(Screenshot grounding data)
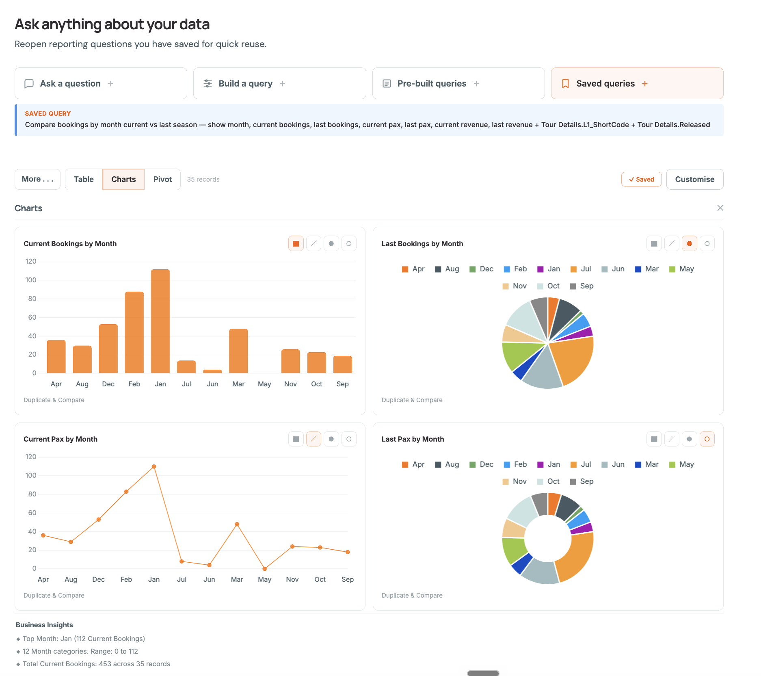Switch Last Bookings chart to donut type
761x676 pixels.
coord(707,244)
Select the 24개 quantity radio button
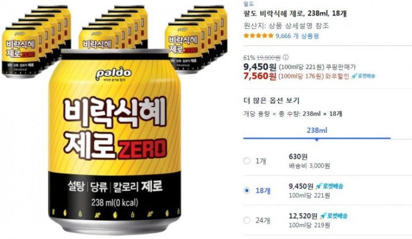Viewport: 412px width, 239px height. coord(247,220)
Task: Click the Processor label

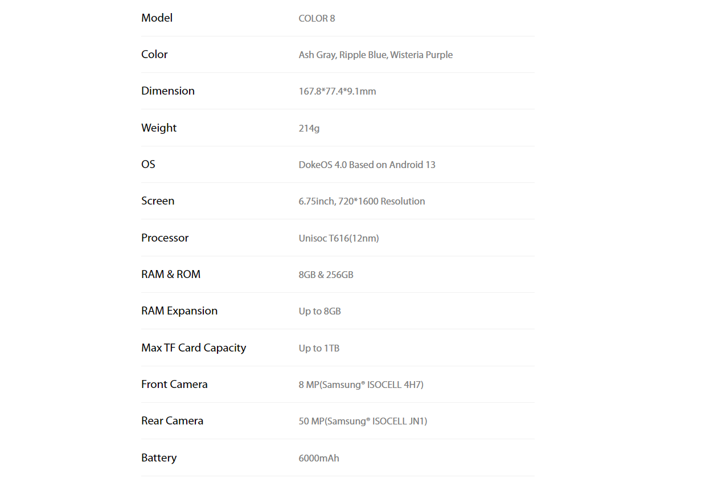Action: [x=165, y=238]
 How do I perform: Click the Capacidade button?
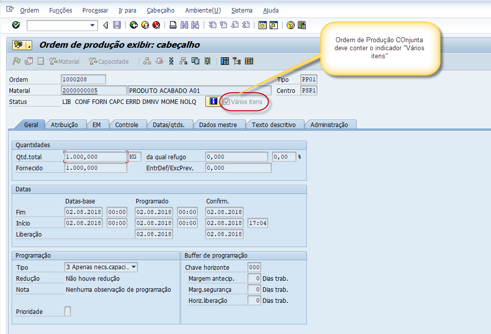109,61
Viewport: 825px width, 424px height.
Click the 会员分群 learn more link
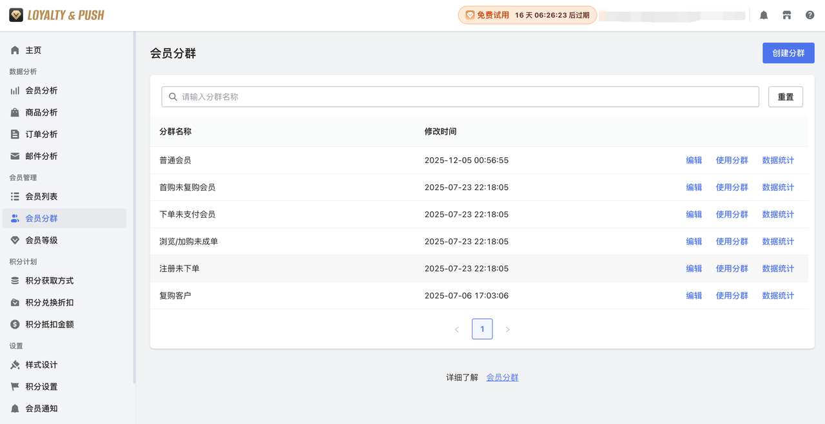tap(502, 377)
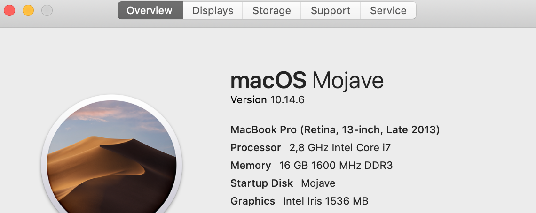Viewport: 536px width, 213px height.
Task: Switch to the Displays tab
Action: 213,10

Problem to work on: Leave the pictures out. Transcribe exactly the lines from the one with "Select the 24개 quantity radio button" through the end of the records.

Exercise solution:
Select the 24개 quantity radio button
Viewport: 412px width, 239px height. coord(247,220)
Task: Click the Processor label

Action: [x=165, y=238]
 How do I perform: Click the Capacidade button?
109,61
Viewport: 825px width, 424px height.
Click the 会员分群 learn more link
tap(502, 377)
Viewport: 536px width, 213px height.
Task: Switch to the Displays tab
Action: 213,10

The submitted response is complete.